Measurement rules
Every metric record should include the numerator, denominator, unit, population, time window, model digest, router version, evaluator version, hardware, and UTC collection interval. A number without those dimensions is not comparable evidence.
Task quality
| Metric | Definition | Caution |
|---|---|---|
| Accuracy | Correct outcomes / evaluated outcomes | Hides class imbalance and abstention |
| Precision | True positives / predicted positives | Sensitive to threshold and prevalence |
| Recall | True positives / actual positives | Report critical-class recall separately |
| F1 | Harmonic mean of precision and recall | Can hide calibration and business cost |
| Exact match | Outputs matching canonical result exactly | Too strict for some generative tasks |
| Pass rate | Cases satisfying executable or deterministic criteria | Test quality determines meaning |
| Utility score | Domain-specific value of outcome | Must be externally defined and audited |
| Human acceptance | Accepted outputs / reviewed outputs | Review selection bias can be severe |
Calibration and abstention
Expected calibration error: weighted difference between confidence bins and observed correctness. Report binning strategy and include reliability diagrams where possible.

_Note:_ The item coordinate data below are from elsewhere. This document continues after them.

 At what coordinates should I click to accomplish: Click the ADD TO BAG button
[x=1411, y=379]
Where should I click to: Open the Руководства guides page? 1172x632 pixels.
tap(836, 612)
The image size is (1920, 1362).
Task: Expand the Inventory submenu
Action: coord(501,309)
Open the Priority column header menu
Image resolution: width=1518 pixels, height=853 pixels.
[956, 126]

Brier score: mean squared difference between predicted probability and observed outcome. Useful for probabilistic classification.
Selective risk: error rate among non-abstained cases at a stated coverage level.
Coverage: proportion of eligible requests receiving a normal result rather than abstention or escalation.
Escalation precision: proportion of escalated cases that actually required the higher-cost path or human review.
FUNCTION selective_risk(results, threshold)
accepted <- FILTER(results, result.confidence >= threshold)
IF COUNT(accepted) == 0
RETURN UNDEFINED
END IF
RETURN COUNT_ERRORS(accepted) / COUNT(accepted)
END FUNCTIONRouting and coalition metrics
| Metric | Formula or definition | What it reveals |
|---|---|---|
| Route accuracy | Requests sent to acceptable route / labeled requests | Direct routing correctness |
| Router regret | Utility(best eligible route) − utility(selected route) | Cost of routing mistakes |
| Specialist utilization | Requests handled by specialist / eligible requests | Load and possible starvation |
| Coalition size | Components activated per request | Coordination and cost growth |
| Disagreement rate | Coalition cases with materially different outputs / coalition cases | Diversity or instability |
| Escalation rate | Escalated requests / eligible requests | Local coverage and cost |
| Fallback success | Successful fallback outcomes / fallbacks | Resilience of cascade |
| Route churn | Requests whose route changed between policy versions / replay set | Operational instability |
Resource metrics
- End-to-end latency: request arrival to accepted response, including routing, queueing, network, retries, validation, and aggregation.
- Time to first output: relevant for streaming interactions but not a substitute for completion latency.
- p50, p95, p99 latency: distribution percentiles; report by route and device tier.
- Throughput: accepted requests or generated units per second under defined concurrency.
- Peak resident memory: maximum process or device memory during a representative request.
- Loaded-model memory: memory retained by eligible packages before request-specific allocations.
- Energy per accepted outcome: total measured energy divided by accepted outcomes, not attempted requests.
- Compute per outcome: accelerator-seconds, CPU-seconds, FLOPs estimate, or cloud cost per accepted result.
- Communication volume: bytes transmitted per request or federation round, split by direction.
- Cold-start latency: time from package not loaded to first acceptable response.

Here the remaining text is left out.